### Description of the task
Transcribe every entry word for word, leaving out all images.

### Provided data

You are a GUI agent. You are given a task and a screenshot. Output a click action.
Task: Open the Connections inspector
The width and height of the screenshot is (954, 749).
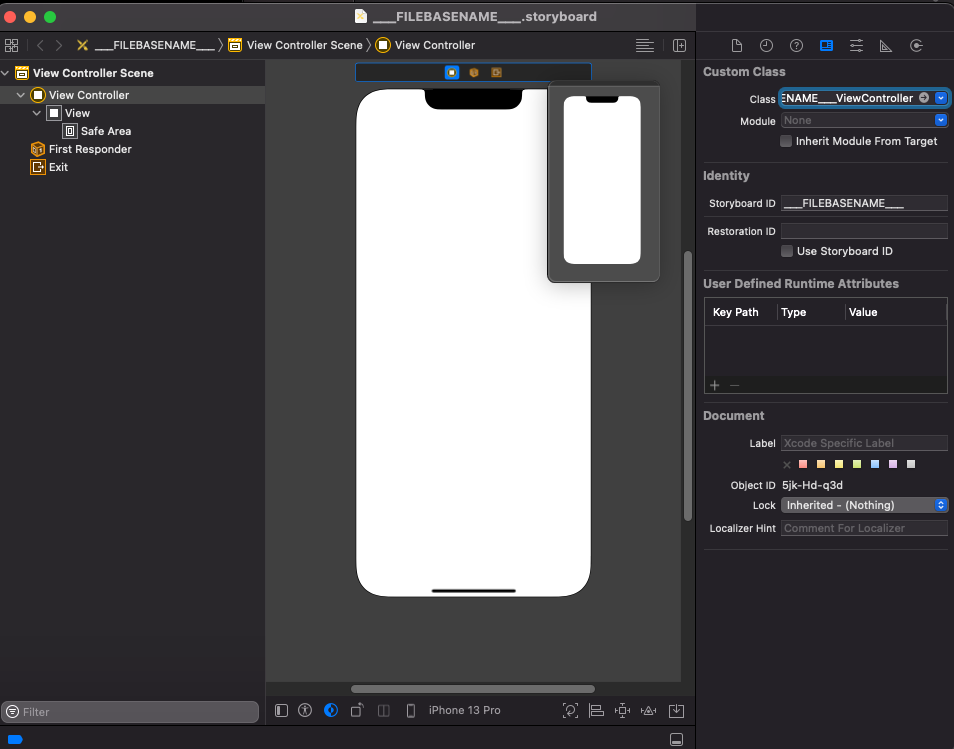pos(916,46)
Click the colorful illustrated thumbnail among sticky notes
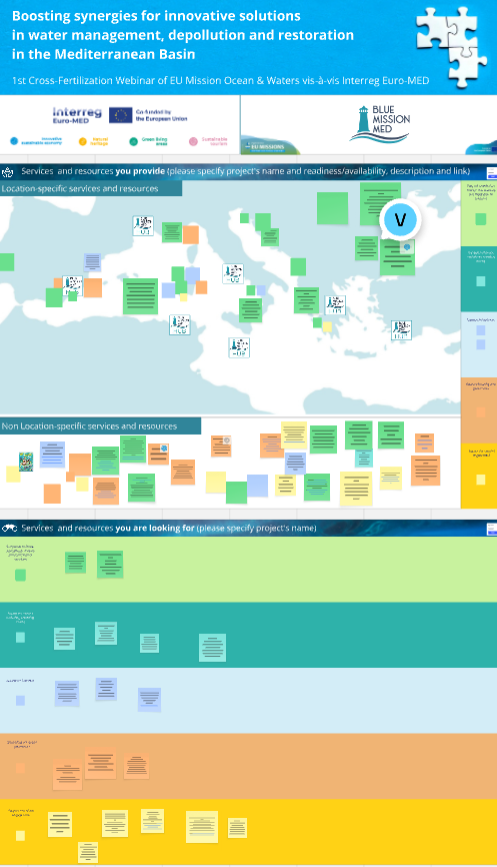Image resolution: width=497 pixels, height=867 pixels. (x=26, y=462)
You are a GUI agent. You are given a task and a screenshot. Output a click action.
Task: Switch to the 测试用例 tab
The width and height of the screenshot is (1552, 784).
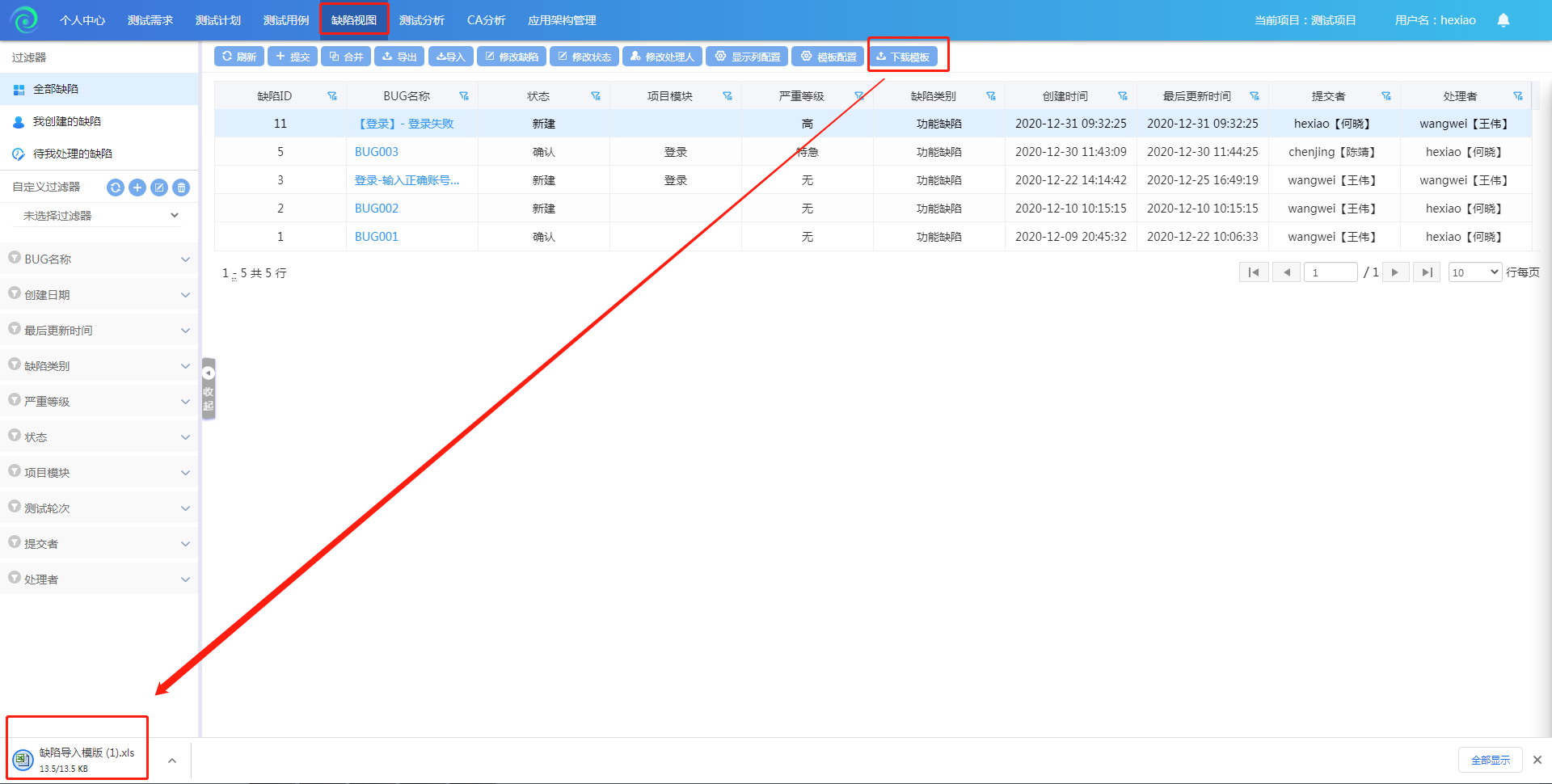pos(286,20)
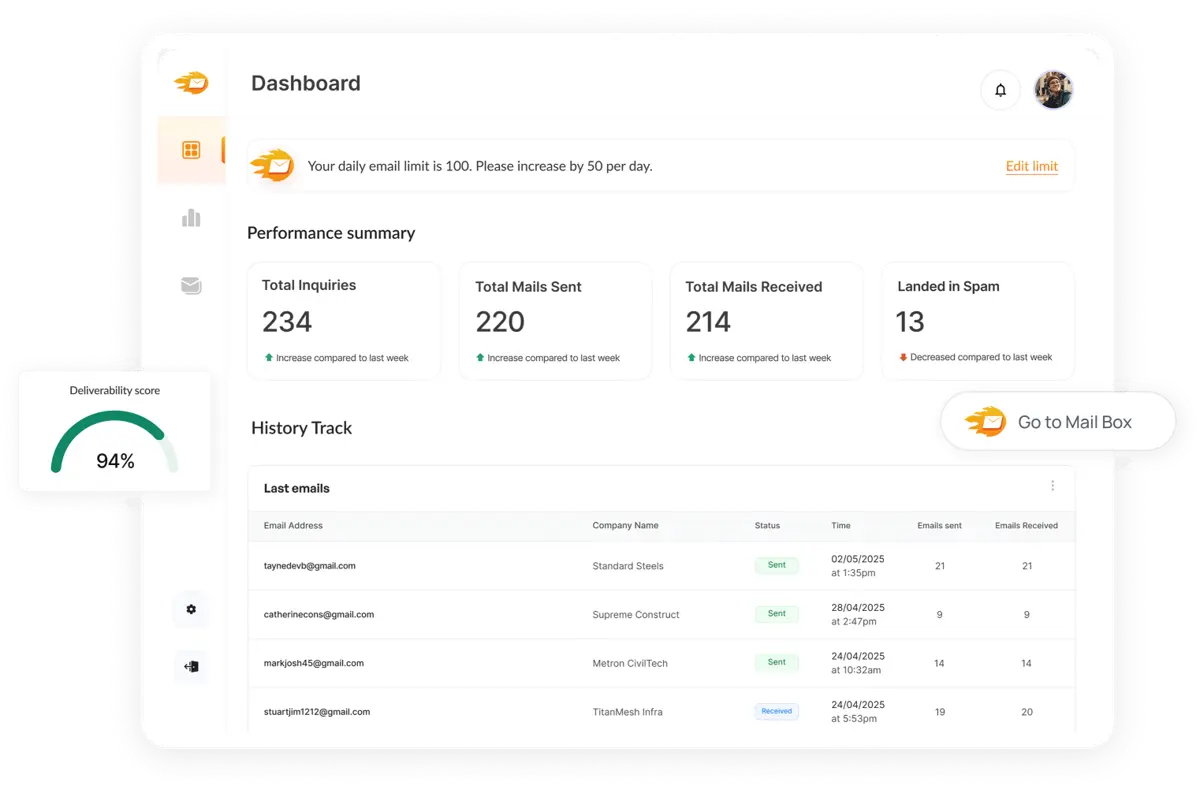This screenshot has height=793, width=1200.
Task: Click the logout icon at sidebar bottom
Action: pyautogui.click(x=191, y=666)
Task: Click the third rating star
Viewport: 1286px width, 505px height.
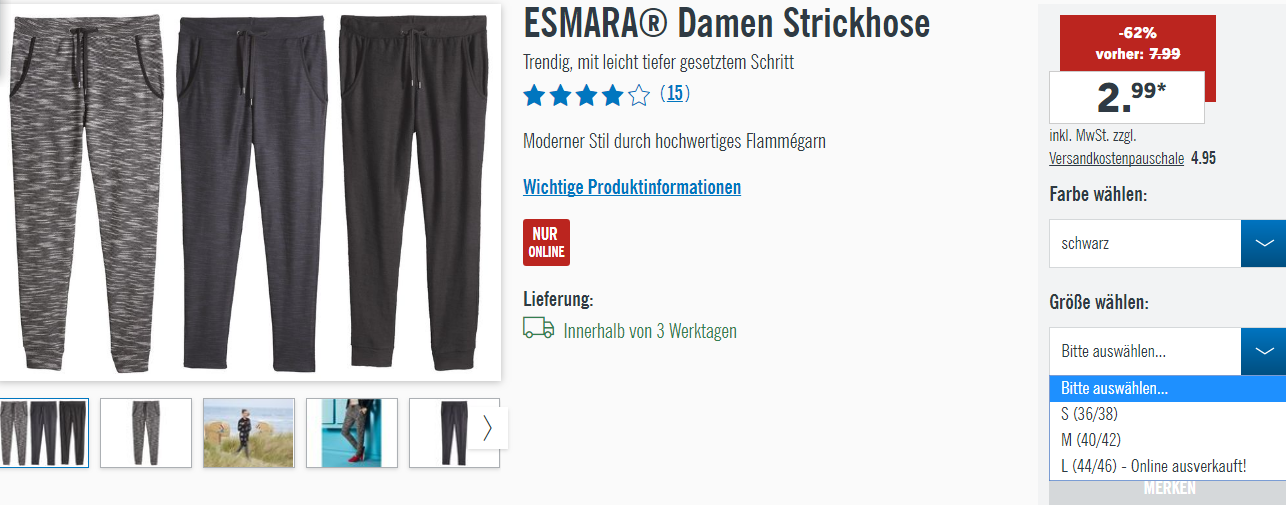Action: (587, 95)
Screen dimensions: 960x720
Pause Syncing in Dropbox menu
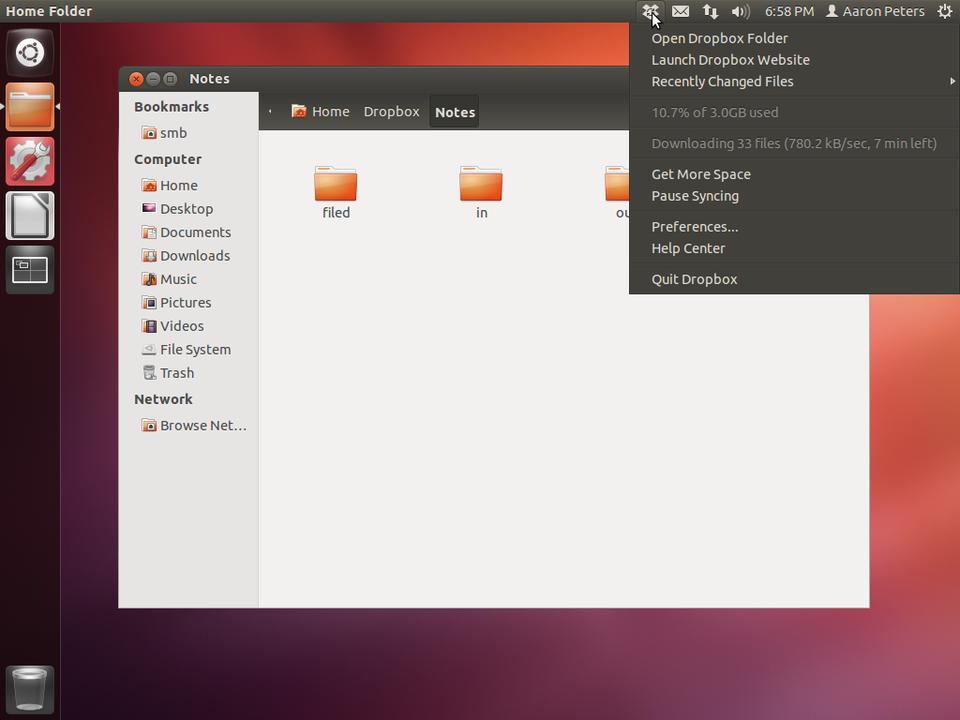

### Expected output
You are a GUI agent. You are given a task and a screenshot. Output a click action.
Task: Open the Connections inspector
The width and height of the screenshot is (954, 749).
pos(916,46)
Click the colorful illustrated thumbnail among sticky notes
Image resolution: width=497 pixels, height=867 pixels. (x=26, y=462)
You are a GUI agent. You are given a task and a screenshot. Output a click action.
Task: Switch to the 测试用例 tab
The width and height of the screenshot is (1552, 784).
pos(286,20)
This screenshot has height=793, width=1200.
Task: Click the logout icon at sidebar bottom
Action: pyautogui.click(x=191, y=666)
Task: Click the third rating star
Viewport: 1286px width, 505px height.
Action: (587, 95)
Screen dimensions: 960x720
Pause Syncing in Dropbox menu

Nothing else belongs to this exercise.